Review Summary: Releasing their best album since Maroon, the Ladies think it's time to prove that they've come back here to rebuild.
In the wake of the massive success of
Stunt in 1999, the Barenaked Ladies entered a 10-year period of making their albums progressively less tongue-in-cheek. 2009 and 2010 wound up being the most trying years that the band ever faced. Between the departure of founding member and co-lead vocalist/songwriter Stephen Page, an airplane crash, and the death of Robertson's mother, many negative emotions found themselves channeled into song. The result was
All in Good Time, an album with a preponderance of somber ballads and "comical" songs that for the most part sounded like forced afterthoughts.
However, Robertson and Co. have now had three years to pick up the pieces and heal.
Grinning Streak is the result; an album that is neither grieving like
All in Good Time nor freewheeling like
Stunt or
Gordon.
Grinning opts for uptempo, happy tracks in the vein of the latter two, but the optimism is now more much more restrained. In one of the album's strongest tracks, Robertson tells us that the "odds are that we / will probably be / alright." It is a message that we've heard many times before, but what makes "Odds Are" so striking is that Robertson seems to be singing to convince
himself and his bandmates as much as he is trying to convince us. And all of this in a 3 minute pop song with a hook that would make "One Week" green with envy.

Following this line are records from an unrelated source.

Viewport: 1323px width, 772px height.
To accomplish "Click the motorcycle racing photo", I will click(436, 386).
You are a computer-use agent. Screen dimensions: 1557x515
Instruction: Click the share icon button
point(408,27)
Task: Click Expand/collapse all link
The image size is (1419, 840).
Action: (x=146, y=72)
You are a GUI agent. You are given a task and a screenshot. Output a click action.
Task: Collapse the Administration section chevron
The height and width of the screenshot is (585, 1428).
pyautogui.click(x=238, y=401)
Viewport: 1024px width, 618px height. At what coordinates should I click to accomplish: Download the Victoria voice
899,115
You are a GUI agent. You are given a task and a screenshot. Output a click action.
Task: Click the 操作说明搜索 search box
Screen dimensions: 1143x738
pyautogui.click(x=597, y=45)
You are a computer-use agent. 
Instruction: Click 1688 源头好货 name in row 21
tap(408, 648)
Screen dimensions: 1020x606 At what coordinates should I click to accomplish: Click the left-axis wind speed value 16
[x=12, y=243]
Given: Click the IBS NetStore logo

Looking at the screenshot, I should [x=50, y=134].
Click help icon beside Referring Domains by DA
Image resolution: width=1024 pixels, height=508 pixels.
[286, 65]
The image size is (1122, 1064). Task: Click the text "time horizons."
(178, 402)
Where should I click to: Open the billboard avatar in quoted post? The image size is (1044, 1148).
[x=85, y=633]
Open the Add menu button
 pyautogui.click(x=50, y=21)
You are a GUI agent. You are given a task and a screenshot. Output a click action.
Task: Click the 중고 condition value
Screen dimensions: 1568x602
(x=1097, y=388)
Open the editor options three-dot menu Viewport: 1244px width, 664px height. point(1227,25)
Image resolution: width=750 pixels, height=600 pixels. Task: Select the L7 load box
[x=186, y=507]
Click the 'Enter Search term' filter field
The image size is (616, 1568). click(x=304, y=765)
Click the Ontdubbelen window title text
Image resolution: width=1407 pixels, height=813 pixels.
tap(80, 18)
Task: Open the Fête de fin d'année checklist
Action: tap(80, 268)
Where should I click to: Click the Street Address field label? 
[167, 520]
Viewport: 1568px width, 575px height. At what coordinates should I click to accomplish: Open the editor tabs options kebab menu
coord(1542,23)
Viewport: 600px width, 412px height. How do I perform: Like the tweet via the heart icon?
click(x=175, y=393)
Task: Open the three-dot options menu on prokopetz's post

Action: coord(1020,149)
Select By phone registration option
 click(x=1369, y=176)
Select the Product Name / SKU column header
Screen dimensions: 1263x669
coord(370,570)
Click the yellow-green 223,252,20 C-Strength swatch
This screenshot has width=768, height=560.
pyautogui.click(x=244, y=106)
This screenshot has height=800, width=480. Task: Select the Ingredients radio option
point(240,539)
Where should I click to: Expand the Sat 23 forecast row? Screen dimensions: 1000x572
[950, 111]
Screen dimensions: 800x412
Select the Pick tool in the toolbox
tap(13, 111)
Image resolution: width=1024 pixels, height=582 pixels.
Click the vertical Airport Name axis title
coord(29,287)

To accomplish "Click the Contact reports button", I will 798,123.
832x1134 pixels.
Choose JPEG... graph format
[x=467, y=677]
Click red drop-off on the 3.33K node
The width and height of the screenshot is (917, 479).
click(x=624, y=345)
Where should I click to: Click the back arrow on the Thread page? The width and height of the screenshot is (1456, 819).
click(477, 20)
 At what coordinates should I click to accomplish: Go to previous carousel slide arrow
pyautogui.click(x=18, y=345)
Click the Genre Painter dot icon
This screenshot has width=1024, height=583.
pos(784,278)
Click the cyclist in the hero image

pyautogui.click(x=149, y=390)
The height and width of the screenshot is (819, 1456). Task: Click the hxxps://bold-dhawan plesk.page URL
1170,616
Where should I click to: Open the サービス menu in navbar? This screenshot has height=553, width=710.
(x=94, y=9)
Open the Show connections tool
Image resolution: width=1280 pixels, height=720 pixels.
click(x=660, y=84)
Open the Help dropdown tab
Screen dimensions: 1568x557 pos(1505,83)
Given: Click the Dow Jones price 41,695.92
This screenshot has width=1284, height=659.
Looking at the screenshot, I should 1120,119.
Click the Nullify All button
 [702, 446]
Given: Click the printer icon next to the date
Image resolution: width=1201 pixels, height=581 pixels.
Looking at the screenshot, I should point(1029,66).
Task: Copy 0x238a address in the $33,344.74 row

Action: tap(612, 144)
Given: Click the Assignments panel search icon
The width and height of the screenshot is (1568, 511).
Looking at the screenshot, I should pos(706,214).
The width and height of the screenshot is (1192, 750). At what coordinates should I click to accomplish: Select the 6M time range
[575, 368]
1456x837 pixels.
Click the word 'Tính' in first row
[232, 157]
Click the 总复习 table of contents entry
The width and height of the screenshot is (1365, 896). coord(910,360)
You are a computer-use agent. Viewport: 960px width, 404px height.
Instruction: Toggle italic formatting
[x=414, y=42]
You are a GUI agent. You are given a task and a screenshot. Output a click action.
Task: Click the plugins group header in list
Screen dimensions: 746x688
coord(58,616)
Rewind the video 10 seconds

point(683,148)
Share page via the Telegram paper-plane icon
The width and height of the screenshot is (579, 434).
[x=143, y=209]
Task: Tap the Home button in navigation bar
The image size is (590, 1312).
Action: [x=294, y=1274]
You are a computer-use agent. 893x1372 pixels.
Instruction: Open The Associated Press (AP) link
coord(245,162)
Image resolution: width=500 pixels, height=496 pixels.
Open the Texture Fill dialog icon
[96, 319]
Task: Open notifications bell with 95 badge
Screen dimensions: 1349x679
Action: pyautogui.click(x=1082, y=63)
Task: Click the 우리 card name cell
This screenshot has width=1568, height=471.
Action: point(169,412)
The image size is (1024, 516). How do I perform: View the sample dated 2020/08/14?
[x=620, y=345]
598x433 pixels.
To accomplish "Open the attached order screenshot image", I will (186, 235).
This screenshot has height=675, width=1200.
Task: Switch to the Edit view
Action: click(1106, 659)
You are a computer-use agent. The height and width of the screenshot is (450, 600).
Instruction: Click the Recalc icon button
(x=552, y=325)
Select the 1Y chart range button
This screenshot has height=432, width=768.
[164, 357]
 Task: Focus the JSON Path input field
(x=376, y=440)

This may also be the most experimental album that the Ladies have ever cut. Although some residual influence from their early days remains,
Grinning is neither predominantly folk-y college rock a la
Gordon nor sleekly-produced alt pop-rock like
Stunt. Rather than the Beach Boys and the Beatles, the Ladies instead draw inspiration from 80s New Wave ("Best Damn Friend"), ambient ("Daydreamin'", the excellent outro of "Crawl"), and even White Stripes-esque garage rock ("Keepin' It Real"). As a whole, this works surprisingly well--"Daydreamin'" may be the first Kevin Hearn song that I view as more than filler--although the occasional misstep is evident ("Did I Just Say That Out Loud", "Smile").
Fundamentally,
Grinning Streak is a album about survival, about picking oneself up off the ground after a crisis, dusting off, and continuing to fight, laugh, and love--an extremely relevant message in today's unstable, uncertain, divisive world. While
Grinning may not be the exact album that pre-Maroon fans may be craving, it is the first album that BnL has released in 10 years that is (in many cases, significantly) better than its predecessor. Fans of the Ladies' older albums may never get their wish fulfilled, but
Grinning Streak may be enough to convince them that such a thing is no longer needed.
Track picks: "Limits", "Boomerang", "Odds Are", "Keepin' It Real", "Crawl"
Rating: 3.5/5 (A fundamentally good album whose rough spots may tempt the listener into pushing skip once or twice.)